もう一度溜息をついた崇生はそう言ってビールを呷った。

「ほいほい」

そう言いながらクニさんは俺の前にグラスワインを置いた。

「佐伯はさ、その子のこと、好きじゃなかったの?」
「好きだったよ」
「どういう風に?」
「たまに会って食事したり、映画観たり…楽しかったよ」
「んで?」
「それだけだよ」
「こうさ、その子が愛しいなぁとか、ずっと一緒にいたいとかさ、そういうのはないわけ?」
「…別に。

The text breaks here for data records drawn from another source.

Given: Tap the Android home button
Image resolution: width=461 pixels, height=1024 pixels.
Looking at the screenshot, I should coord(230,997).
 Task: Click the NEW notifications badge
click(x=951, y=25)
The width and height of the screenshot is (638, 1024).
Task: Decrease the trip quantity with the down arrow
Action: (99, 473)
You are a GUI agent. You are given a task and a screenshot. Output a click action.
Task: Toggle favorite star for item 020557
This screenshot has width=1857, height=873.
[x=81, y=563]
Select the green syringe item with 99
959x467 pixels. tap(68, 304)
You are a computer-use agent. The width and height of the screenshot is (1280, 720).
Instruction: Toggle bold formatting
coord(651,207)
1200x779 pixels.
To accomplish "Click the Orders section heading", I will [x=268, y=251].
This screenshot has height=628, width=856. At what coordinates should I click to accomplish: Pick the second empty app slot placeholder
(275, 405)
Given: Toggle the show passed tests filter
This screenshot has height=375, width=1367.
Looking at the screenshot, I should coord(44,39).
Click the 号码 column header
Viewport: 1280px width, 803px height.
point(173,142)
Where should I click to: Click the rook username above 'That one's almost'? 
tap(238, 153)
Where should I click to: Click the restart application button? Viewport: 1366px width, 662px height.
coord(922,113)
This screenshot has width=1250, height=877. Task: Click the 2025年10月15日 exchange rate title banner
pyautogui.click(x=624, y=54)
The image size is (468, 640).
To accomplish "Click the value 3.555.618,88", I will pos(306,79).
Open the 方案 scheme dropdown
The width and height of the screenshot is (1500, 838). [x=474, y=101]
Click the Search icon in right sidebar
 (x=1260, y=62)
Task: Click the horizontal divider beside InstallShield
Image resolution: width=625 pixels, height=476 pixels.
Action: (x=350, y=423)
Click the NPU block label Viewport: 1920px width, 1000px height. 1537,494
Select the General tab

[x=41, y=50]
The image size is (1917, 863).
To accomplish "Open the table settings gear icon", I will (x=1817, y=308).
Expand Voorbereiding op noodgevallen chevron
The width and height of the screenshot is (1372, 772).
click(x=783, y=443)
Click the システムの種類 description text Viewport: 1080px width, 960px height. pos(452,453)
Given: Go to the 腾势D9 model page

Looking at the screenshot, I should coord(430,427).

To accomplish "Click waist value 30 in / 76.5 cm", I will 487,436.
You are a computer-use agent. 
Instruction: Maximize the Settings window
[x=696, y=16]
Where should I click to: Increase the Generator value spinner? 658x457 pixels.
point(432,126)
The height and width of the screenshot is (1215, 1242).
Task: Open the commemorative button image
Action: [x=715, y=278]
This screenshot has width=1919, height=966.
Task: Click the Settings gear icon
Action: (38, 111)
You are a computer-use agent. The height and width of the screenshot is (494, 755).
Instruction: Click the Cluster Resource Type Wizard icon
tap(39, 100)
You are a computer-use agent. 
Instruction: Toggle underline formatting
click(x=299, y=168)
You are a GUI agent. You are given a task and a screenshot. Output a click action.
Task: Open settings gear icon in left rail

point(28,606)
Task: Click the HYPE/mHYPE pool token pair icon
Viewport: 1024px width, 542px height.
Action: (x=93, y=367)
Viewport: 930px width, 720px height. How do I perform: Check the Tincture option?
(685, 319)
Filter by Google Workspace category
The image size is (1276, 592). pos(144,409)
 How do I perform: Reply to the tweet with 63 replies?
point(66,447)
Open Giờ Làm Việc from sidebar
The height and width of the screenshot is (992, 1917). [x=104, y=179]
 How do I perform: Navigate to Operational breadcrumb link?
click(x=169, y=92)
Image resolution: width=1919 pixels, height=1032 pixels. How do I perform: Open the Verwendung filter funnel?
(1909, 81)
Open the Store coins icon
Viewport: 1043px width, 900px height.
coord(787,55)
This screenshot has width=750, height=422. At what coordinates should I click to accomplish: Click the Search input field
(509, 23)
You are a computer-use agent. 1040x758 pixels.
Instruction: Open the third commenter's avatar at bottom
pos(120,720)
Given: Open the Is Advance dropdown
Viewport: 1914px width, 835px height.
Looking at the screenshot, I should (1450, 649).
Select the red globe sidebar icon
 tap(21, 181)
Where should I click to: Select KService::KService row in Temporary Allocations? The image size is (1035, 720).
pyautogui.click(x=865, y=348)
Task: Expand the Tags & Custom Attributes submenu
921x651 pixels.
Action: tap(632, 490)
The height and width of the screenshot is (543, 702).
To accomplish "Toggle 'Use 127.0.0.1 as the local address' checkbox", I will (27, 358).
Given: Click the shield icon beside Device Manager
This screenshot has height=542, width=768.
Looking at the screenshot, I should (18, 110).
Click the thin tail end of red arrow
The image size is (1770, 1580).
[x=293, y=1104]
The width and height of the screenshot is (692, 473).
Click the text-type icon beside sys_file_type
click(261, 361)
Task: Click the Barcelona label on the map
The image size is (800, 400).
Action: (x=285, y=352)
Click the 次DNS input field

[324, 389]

お互いの生活もあるし、なんか重くない?そういうのって」
「おいおい、そんなんで大丈夫かぁ?お前に頼まれてた件、なんとかなりそうなのにさ」
「え?あの件が?誰が引き受けてくれるの?」

あの件とは、今度、結婚生活がテーマの映画のシナリオを書くことになった俺が、クニさんの広い人脈で結婚相手になってくれそうな女性の紹介を依頼していたことだ。
結婚といっても、実際に結婚するわけではない。
一緒の家に住んで夫婦ごっこをする…言わば偽装結婚だ。
自分の知り合いに頼むと居座られたり、本気になられても困るので、割り切ってやってくれる女性を探してもらっていたのだ。

「俺の姪っ子」

クニさんはニコニコ笑いながら言った。

「姪っ子?クニさん、姪なんかいるの?」
「失礼な。俺だって親族くらいいるっつーの。俺に似て結構かわいいぞ。気は強いけど」
「あ、でも、クニさんの姪なら若いんじゃないの?」

お子様の相手はしたくないし、割り切った関係を守れないと困る。

「この間、大学を出たばっかりなんだけどさ、田舎じゃ就職先がなくて、こっちに出てくることになったんだ。お前の依頼を完遂したら就職を紹介してやるって条件にするつもりだ」

それならギブ&テイク、お互いに利がある。
後腐れもなさそうだ。

「えー、佐伯ばっかりずるいな。俺も頼んでたのに…」

崇生が不服そうに言う。

「いや、別に佐伯に決定したわけじゃないから。一応、姪っ子にも選ぶ権利があるからな。なんせ一緒に暮さないといけないんだし」
「確かに」

クニさんの言葉に崇生は納得したように頷いた。

俺が選ばれる可能性も他の奴らが選ばれる可能性も5分の1。
誰が選ばれても、面白いことになりそうだ。



その時の俺は、その後に待ちうける運命のことなど全く知る由もなかったのだった。